Must-know for interviews: - VRAM for weights = params × bytes_per_precision (BF16=2, INT8=1, INT4=0.5) - Training VRAM ≈ 10× params in bytes (Adam optimizer stores FP32 momentum + variance + weights) - 70B in FP16 = 140 GB → needs 2× A100-80GB for inference; INT4 = 35 GB → 1 GPU - Quantization hierarchy: BF16 (best quality) → INT8 (near-lossless) → AWQ INT4 (recommended 4-bit) → NF4 (QLoRA only) - Data parallelism: replicate model, split batch; Tensor parallelism: split weight matrices; Pipeline: split layers - ZeRO-3: partition optimizer + gradients + parameters → 16× memory reduction, enables single-node training of very large models - NVLink is required for efficient tensor parallelism (PCIe is 28× slower than NVLink)

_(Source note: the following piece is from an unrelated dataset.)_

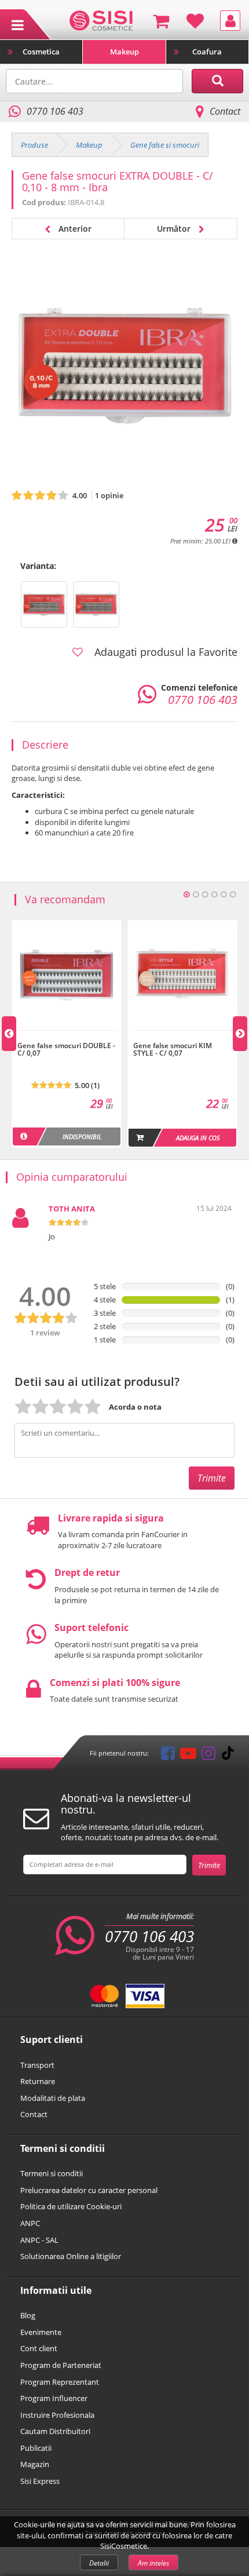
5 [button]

Quick recall Q&A: - A 13B model in BF16 — how much VRAM for inference? 13 × 2 = 26 GB → needs 1× A100-40GB or more. - What 3 things does Adam store per parameter? Current weights (BF16), first moment/momentum (FP32), second moment/variance (FP32). - What is the key difference between GPTQ and AWQ? AWQ uses activation statistics to identify and protect important weight channels before quantization — better quality at the same bit-width. - What does ZeRO Stage 3 partition? Optimizer states + gradients + parameters (model weights themselves). - Why does tensor parallelism require NVLink? It requires all-reduce communication after every layer (forward and backward) — PCIe bandwidth is a severe bottleneck at this frequency.